A Traveller not forgotten.
Looking for a few books... by Halliburton - packed up somewhere... not unpacked yet... will i ever?There were travellers, adventurers and authors like Hemingway, "Paddy" Fermor, Thesieger, v. Blixen, Hunter, and Freuchen.
We shall not forget Richard Halliburton with his spirit and passion for travel, fearless and determined to live a life of adventure. Born in 1900 in Brownsville, Tennessee. Lost at sea when he sailed a Chinese junk across the Pacific Ocean in 1939. Decided in his early youth to live a Travellers life. He knew Journalist Lowell Thomas as we all know he made T.E. Lawrence world famous.

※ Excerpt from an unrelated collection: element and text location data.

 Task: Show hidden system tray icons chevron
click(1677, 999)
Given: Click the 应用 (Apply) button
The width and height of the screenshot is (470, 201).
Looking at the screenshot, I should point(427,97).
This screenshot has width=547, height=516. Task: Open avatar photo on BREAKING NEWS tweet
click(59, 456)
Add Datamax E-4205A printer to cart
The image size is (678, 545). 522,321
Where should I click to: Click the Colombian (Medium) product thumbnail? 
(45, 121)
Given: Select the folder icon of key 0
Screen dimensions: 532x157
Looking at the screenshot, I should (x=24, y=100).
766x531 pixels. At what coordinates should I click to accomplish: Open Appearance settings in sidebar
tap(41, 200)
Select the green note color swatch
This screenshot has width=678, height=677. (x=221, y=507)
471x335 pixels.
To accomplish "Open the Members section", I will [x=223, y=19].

He swam the lenght of the Panama Canal. He flew around the world in 1930 in an open cockpit biplane. His travels took him around world...and of course there is more...

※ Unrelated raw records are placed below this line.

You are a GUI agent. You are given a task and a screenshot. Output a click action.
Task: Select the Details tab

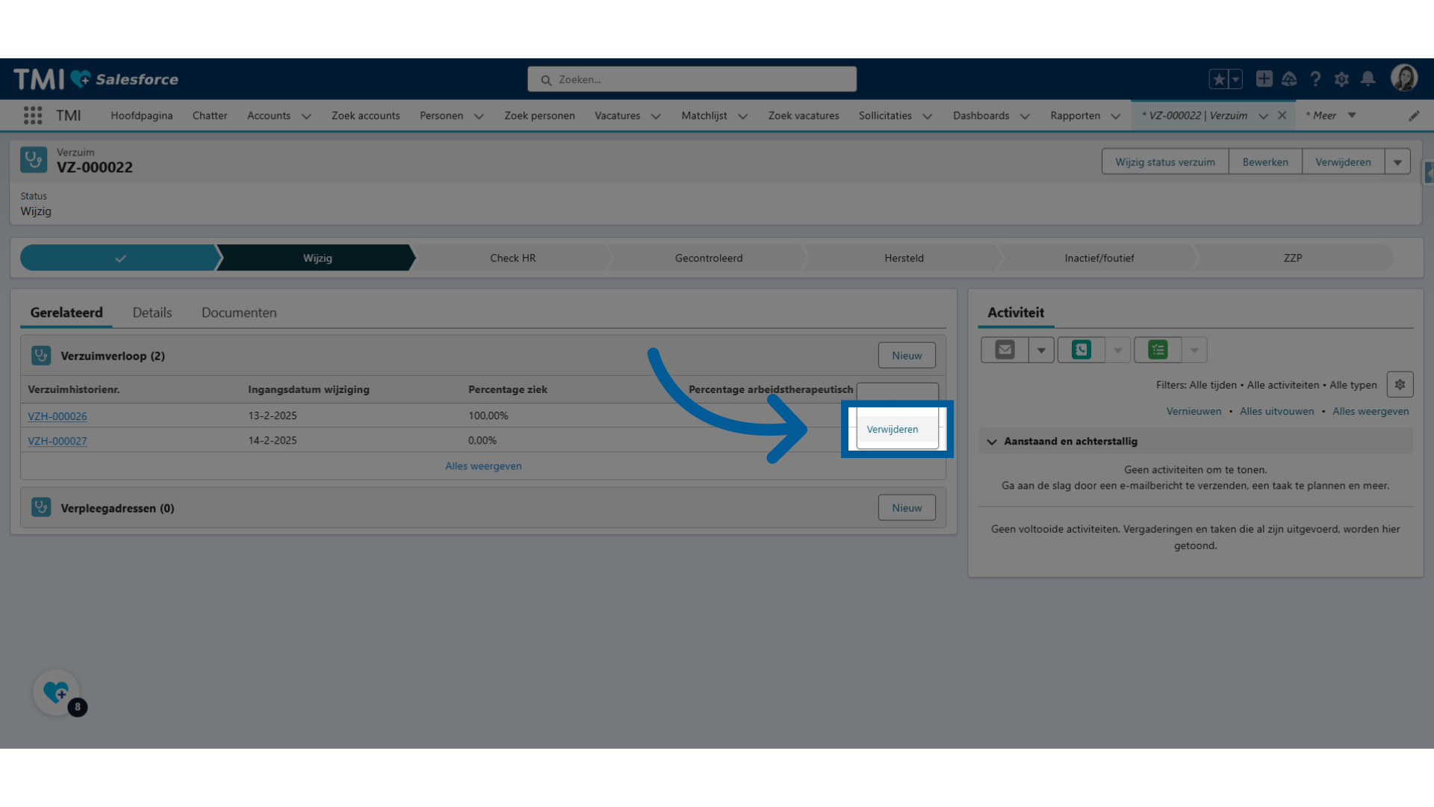[x=152, y=312]
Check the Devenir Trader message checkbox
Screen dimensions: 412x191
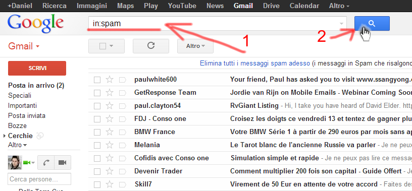pyautogui.click(x=97, y=171)
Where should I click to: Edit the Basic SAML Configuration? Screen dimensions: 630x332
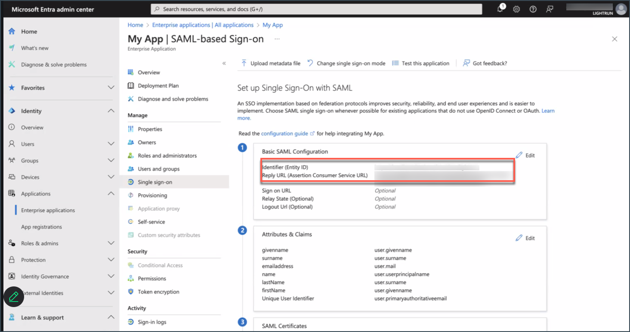[x=525, y=155]
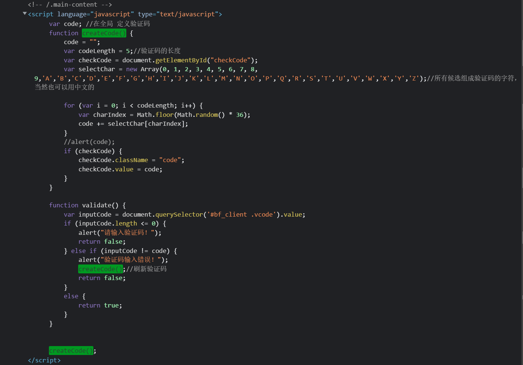
Task: Click the type attribute value "text/javascript"
Action: [187, 14]
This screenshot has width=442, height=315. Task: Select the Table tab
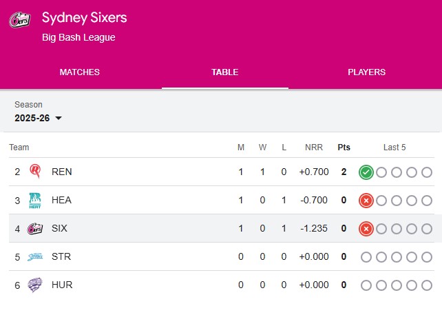pyautogui.click(x=225, y=72)
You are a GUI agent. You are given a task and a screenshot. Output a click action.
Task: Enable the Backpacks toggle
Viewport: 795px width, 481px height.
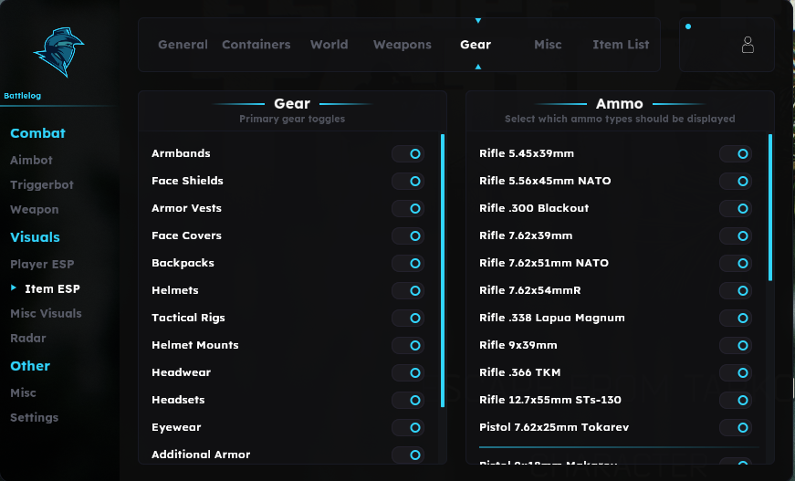coord(408,263)
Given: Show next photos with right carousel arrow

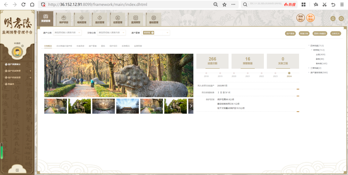Looking at the screenshot, I should pyautogui.click(x=191, y=106).
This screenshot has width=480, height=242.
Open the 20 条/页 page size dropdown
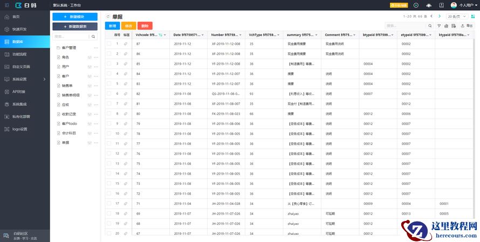pos(457,17)
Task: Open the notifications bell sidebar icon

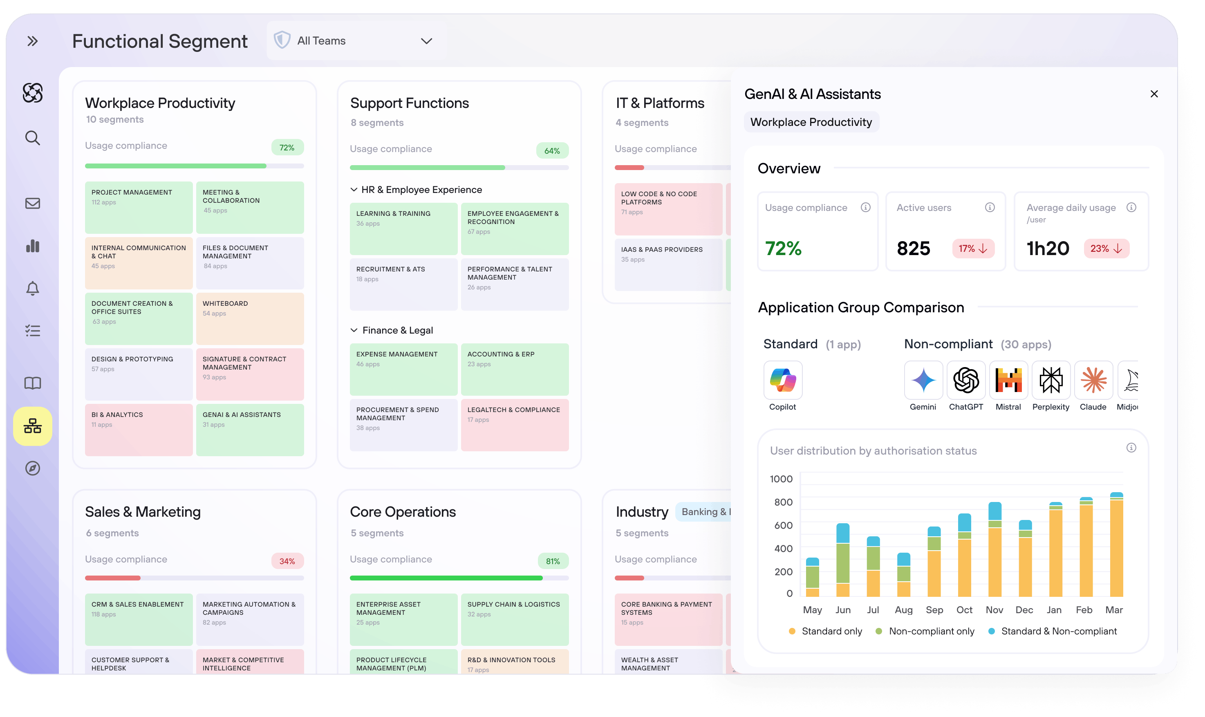Action: tap(32, 288)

Reading I recommend by Richard Halliburton:
The Royal Road to Romance (1925)
The Glorious Adventure (1927)
New Worlds to Conquer (1929)
The Flying Carpet (1932)
Seven League Boots (1935)
The Vagabond life is the logical life to lead if one seeks the intimate knowledge of the world we were seeking.
Richard Halliburton - The Royal Road to Romance (1925)
Youth — nothing else worth having in the world...and I had youth, the transitory, the fugitive, now, completely and abundantly. Yet what was I going to do with it? Certainly not squander its gold on the commonplace quest for riches and respectability, and then secretly lament the price that had to be paid for these futile ideals. Let those who wish have their respectability — I wanted freedom, freedom to indulge in whatever caprice struck my fancy, freedom to search in the farthermost corners of the earth for the beautiful, the joyous and the romantic.
Richard Halliburton - The Royal Road to Romance (1925)
Letter to his father dated December 5, 1919;
When my time comes to die, I'll be able to die happy, for I will have done and seen and heard and experienced all the joy, pain and thrills — any emotion that any human ever had — and I'll be especially happy if I am spared a stupid, common death in bed.
When my time comes to die, I'll be able to die happy, for I will have done and seen and heard and experienced all the joy, pain and thrills — any emotion that any human ever had — and I'll be especially happy if I am spared a stupid, common death in bed.
Those who live in the even tenor of their way simply exist until death ends their monotonous tranquility. No, there's going to be no even tenor with me. The more uneven it is the happier I shall be.